Android One First Impression: Finding Funny

spice-android-one-dreams-unoOn Monday Google rolled out its Android One program in India and three of its Indian partners – Spice, Karbonn and Micromax – launched the first series of their smartphones under this category. Spice Mobile’s Android One smartphone is christened as Dreams UNO, that of Micromax’ is called Canvas A1 and the Karbonn smartphone is named as Sparkles V.  The objective of the Android One program is to put a high quality low cost smartphone in the hands of next 5 billion people around the globe. Pichai Sundararajan or Sundar Pichai as he is popularly known, launched the first set of devices in India. Though the search engine giant’s ambitious program – Android One – has a long way to go, but the way it was introduced to the market appears rather funny. It lacked substance and the conviction to reach out to the aimed 5 billion people. It has the potential to be a game changer but, unfortunately, at present it is not.

We laid our hands on the Spice Dreams UNO. Let’s see if the device holds ground on the Android One promise. Please mind, it is the ‘first impression’ of the device and not the full review.

What You Get in the Android One Device(s)

The technical specifications and features of all the three phones launched yesterday, for some unknown reasons or for some obvious reasons, are kept equal. It has a 4.5 inch touch screen display, Cortex A7 1.3 Ghz Quad core processor with 1 GB RAM and 4GB of internal storage capacity. The devices, here the Spice Dreams UNO, sports a 5 megapixel rear camera with flash and a 2 megapixel front camera. The Android One Dreams UNO runs on 4.4 KitKat OS and offers connectivity through bluetooth, wi-fi and supports various spectrum bands of GSM and UMTS. The Spice Dreams UNO is a dual-SIM device, weighs 140 gram and carries a 1700 mAh battery.

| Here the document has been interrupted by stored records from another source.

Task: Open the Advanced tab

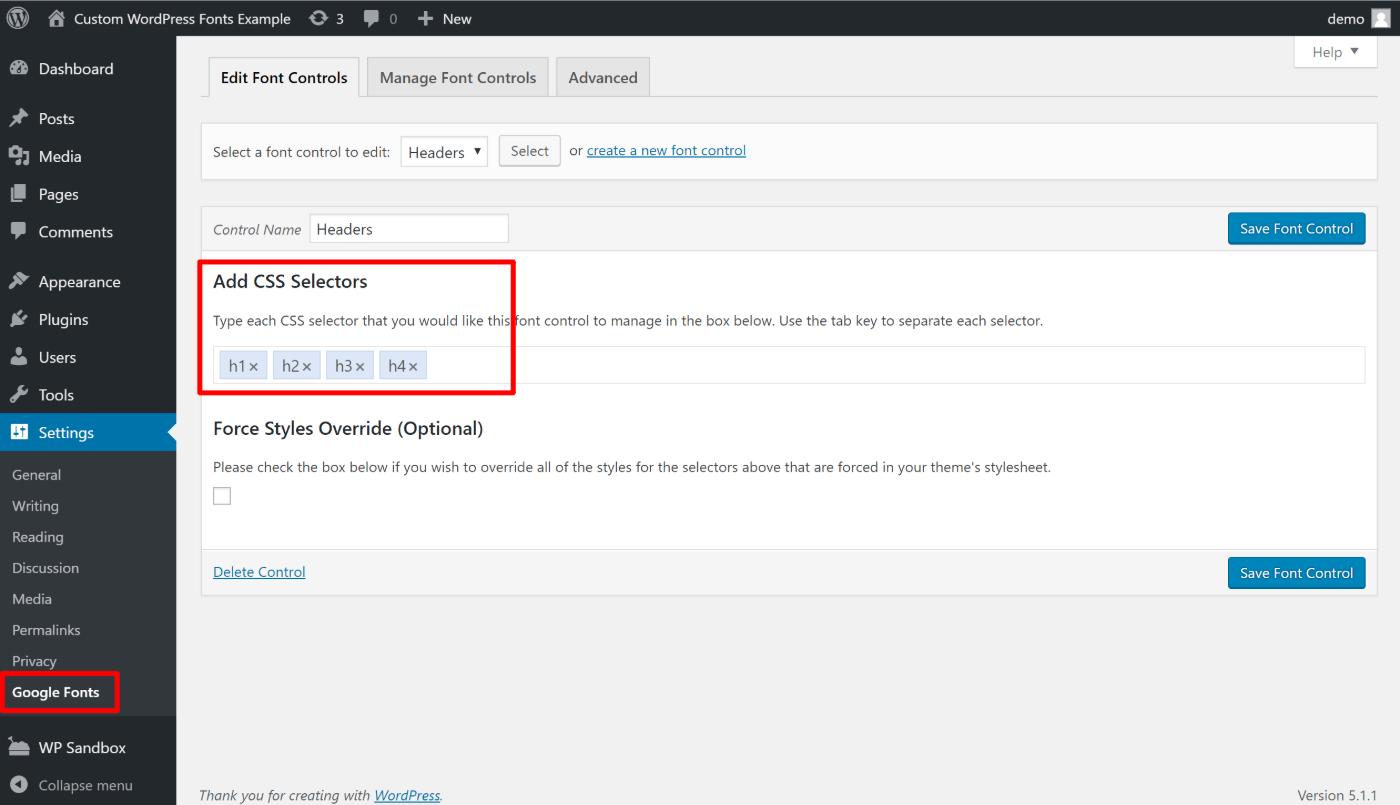Action: [x=602, y=76]
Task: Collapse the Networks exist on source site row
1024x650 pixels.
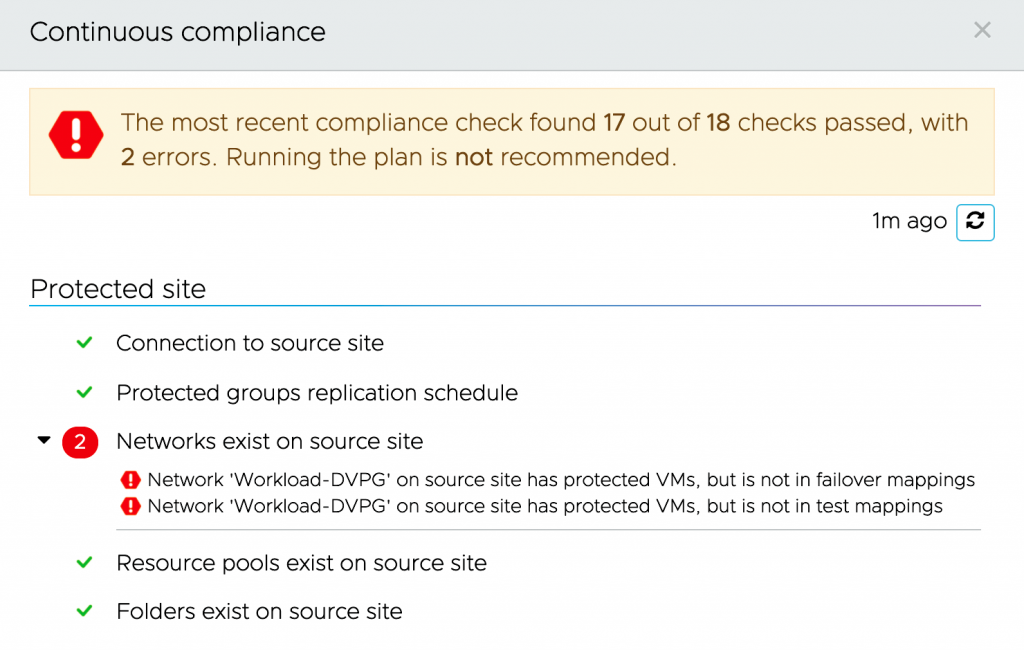Action: coord(43,440)

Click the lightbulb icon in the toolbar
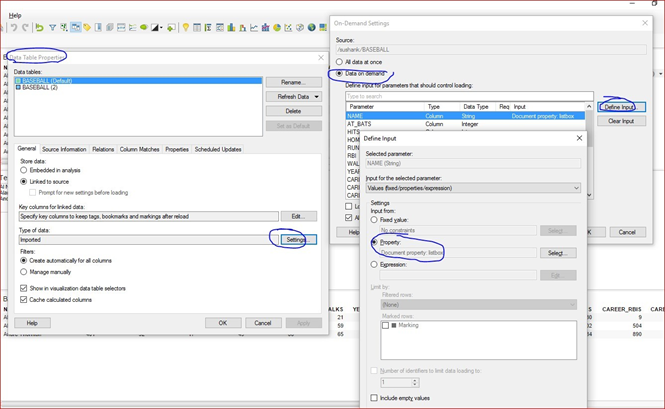pos(186,28)
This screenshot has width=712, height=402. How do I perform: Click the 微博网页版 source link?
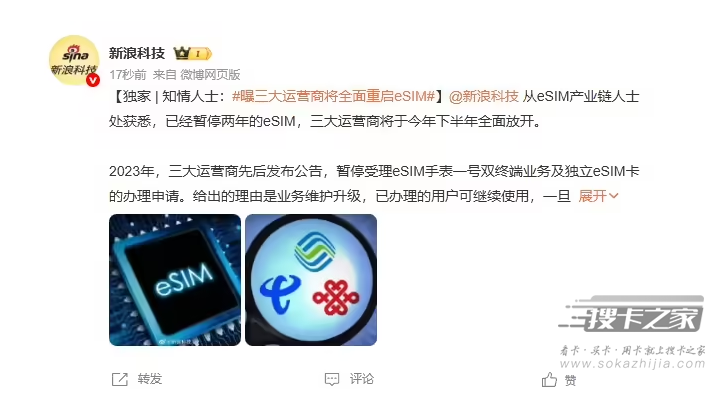(x=210, y=74)
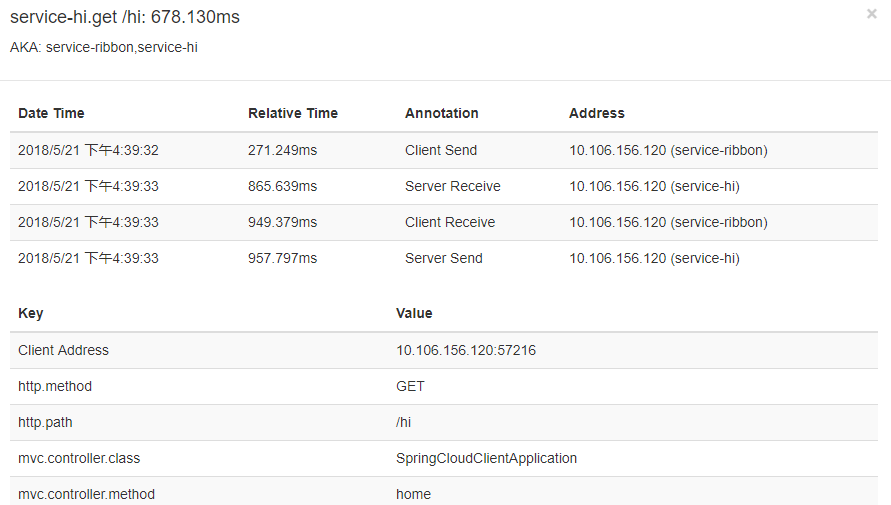Click the 271.249ms relative time value
Image resolution: width=891 pixels, height=505 pixels.
click(x=282, y=151)
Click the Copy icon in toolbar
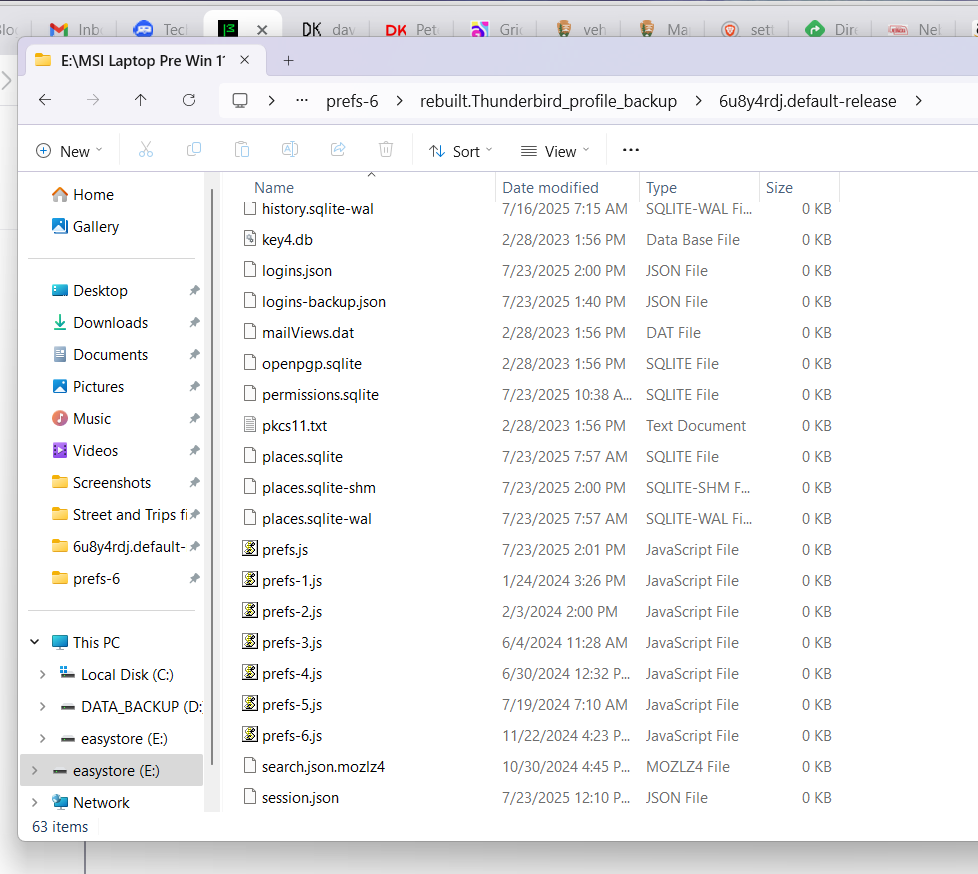This screenshot has height=874, width=978. pos(194,150)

Design : Is It Love at First Sight?

No, absolutely not. But it does not look bad at all. It looks like any standard smartphone available in the market these days or being launched every second day.  Nothing ‘wow’ or nothing ordinary. The 4.5 inch screen with resolutions of 854×480 with 217 ppi does not give you the best result but good enough. The front glass over the touch screen instantly gives you the ‘cheap’ feeling, if you tap on it with your knuckle. It appears as if there is some gap or space between the two layers. The ‘solid’ feeling that you get if you do the same on Moto E or the devices having Gorilla glass is not there. The back panel is made up of plastic, absolutely not of good quality. Though it gives some sort of smoothness to hand.   The two physical buttons -power and volume rocker- are placed at the best area and amply sized.

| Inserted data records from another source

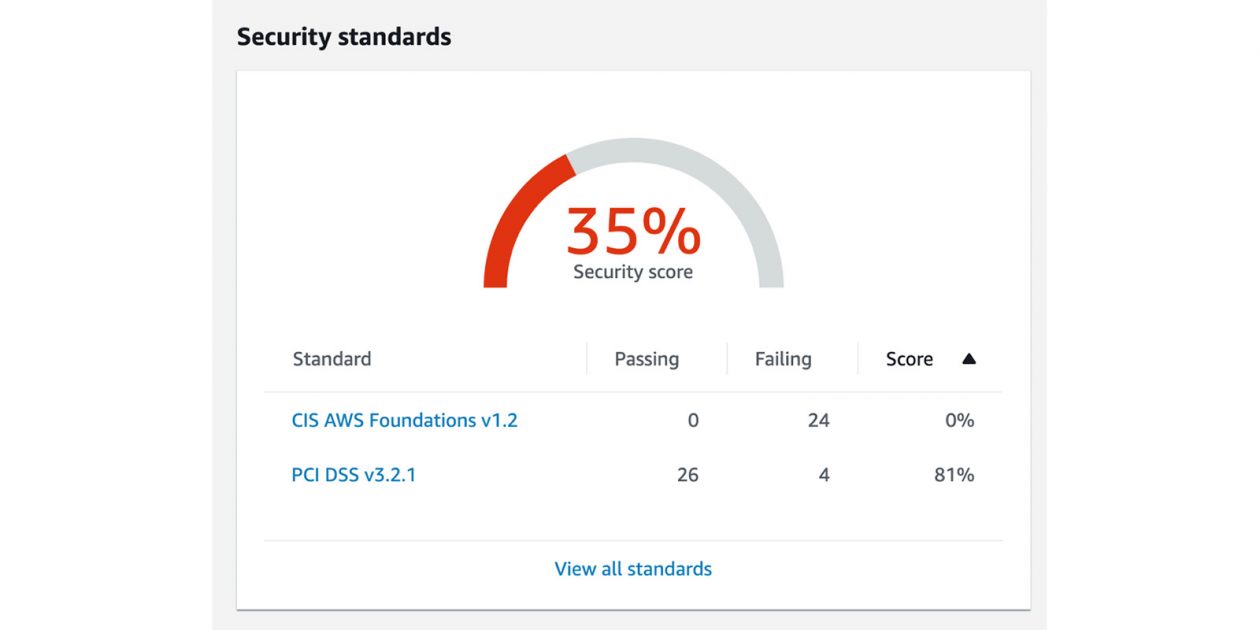Screen dimensions: 1260x630
Task: Click the 81% score for PCI DSS
Action: (x=954, y=475)
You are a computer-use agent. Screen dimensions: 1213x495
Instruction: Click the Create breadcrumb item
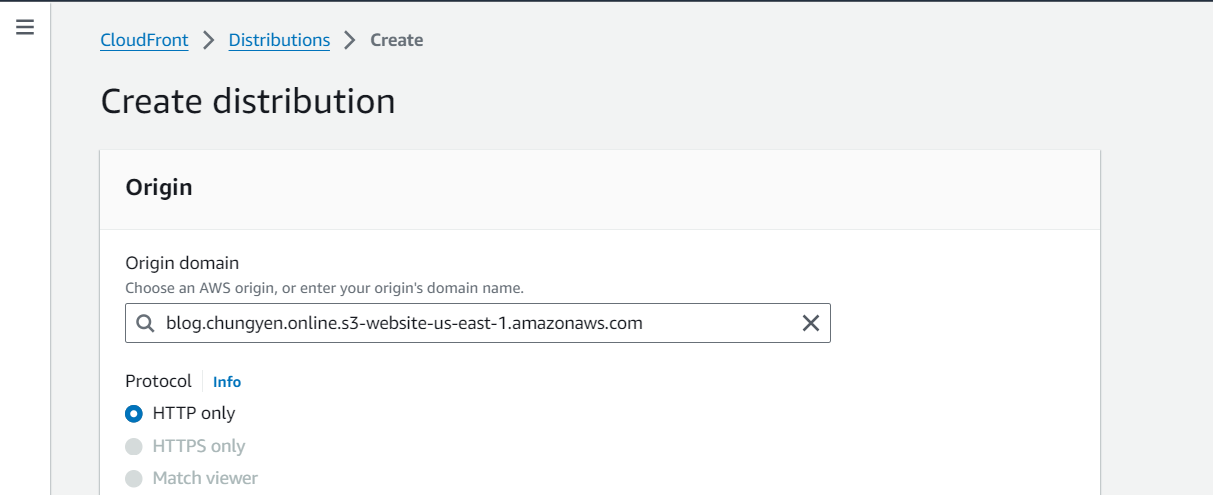[397, 40]
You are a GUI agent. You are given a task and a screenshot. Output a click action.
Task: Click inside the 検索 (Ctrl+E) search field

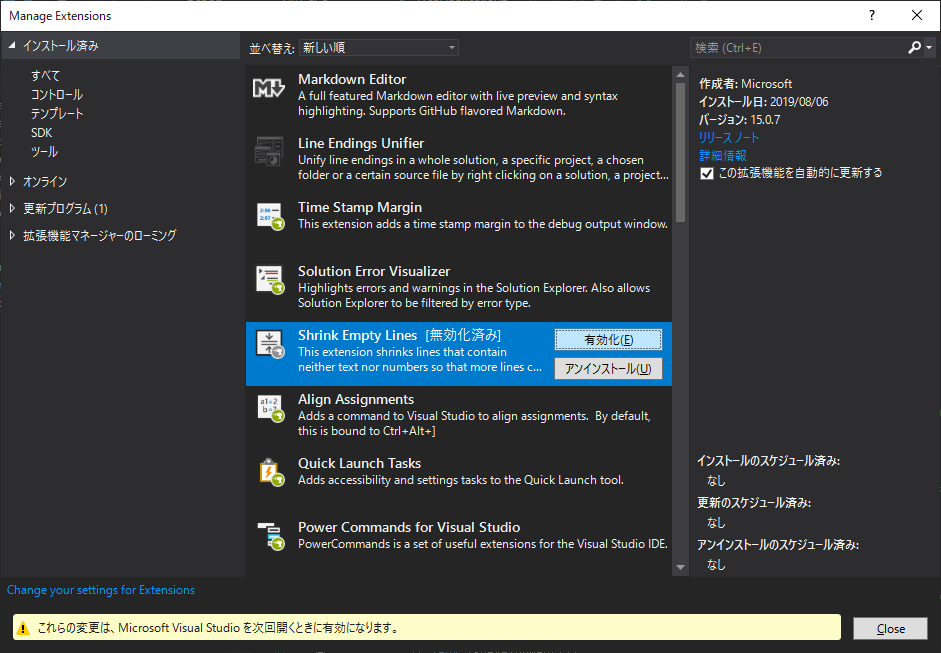(x=790, y=46)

We did not find anything missing in this area. The Dreams UNO behaves very nicely as per its engine power – 1.3 Ghz is good enough, that too on a quad core chip. We could not test it on high-voltage, high-performing games or apps as have not downloaded enough. The OS, so far the latest, works fine and the Android One devices are set to get the next version of Android as soon as it comes, that too on priority compared to other android phones. The device does not have much inbuilt apps or pre-installed apps. So, we did not find anything new to write about. Google could have offered some country specific apps where it aims to transform lives. But it appeared its just another device.

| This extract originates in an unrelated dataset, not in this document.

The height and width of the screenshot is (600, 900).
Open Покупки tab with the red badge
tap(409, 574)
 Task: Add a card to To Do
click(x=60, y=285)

At first I could not use the camera as it requires a microSD card to make it functional. I did not understand this trick, why? The device has 4G of internal storage space and that should have been enough for the images clicked through the camera, to be stored. None of Google’s competitors adopt this method and you would hardly find any smartphone these days that requires an external memory card to enable the camera. But the Dreams UNO has a 5 megapixel primary snapper which is pretty good and falls under the ‘regular’ category. Nothing new, I found, in this camera. For example, the Moto E, which falls under the same price band and has a 5 megapixel camera has something of its own, and it does not fall under the ‘regular’ category. It has ‘touch-on-the-screen’ camera button which allows you to take photos by just touching anywhere on the touch screen. It was a ‘new’ to the industry but the Android One does not have anything new.

Similarly, the device comes with 4GB of internal memory which can be expanded upto 32 GB by use of microSD cards. But the funny part is you can not store or transfer your apps to the card. Then, what is the need of another 4GB or 8GB of space, when the phone already has 4 GB? To store images, songs, videos or data? Most of the smartphone users store their data etc in the cloud. And, if you are targeting the common man who wants to be smart with this phone, then Google, ideally should have come out with an 8GB device with the camera functionality independent to SD cards.

Personal Opinion

I did not find any single reason why would I buy an Android One device. Considering its hype, in reality, it stands no where. Rather, it just stands amongst the crowd and in high probability, it may soon be lost in the crowd. The Android One program has a noble objective, of connecting next 5 billion people, but this objective can not be fulfilled with being ordinary. Google has to be disruptive in its approach, and just selling hard wares with some mandatory OS is not going to help, rather it has to bring some very life-transforming utility to the device. There are thousands of companies to manufacture smartphones under $100 and be a part of the Android One program but very few have the capability, like you, to build software and apps that can connect the 5 billion in real terms.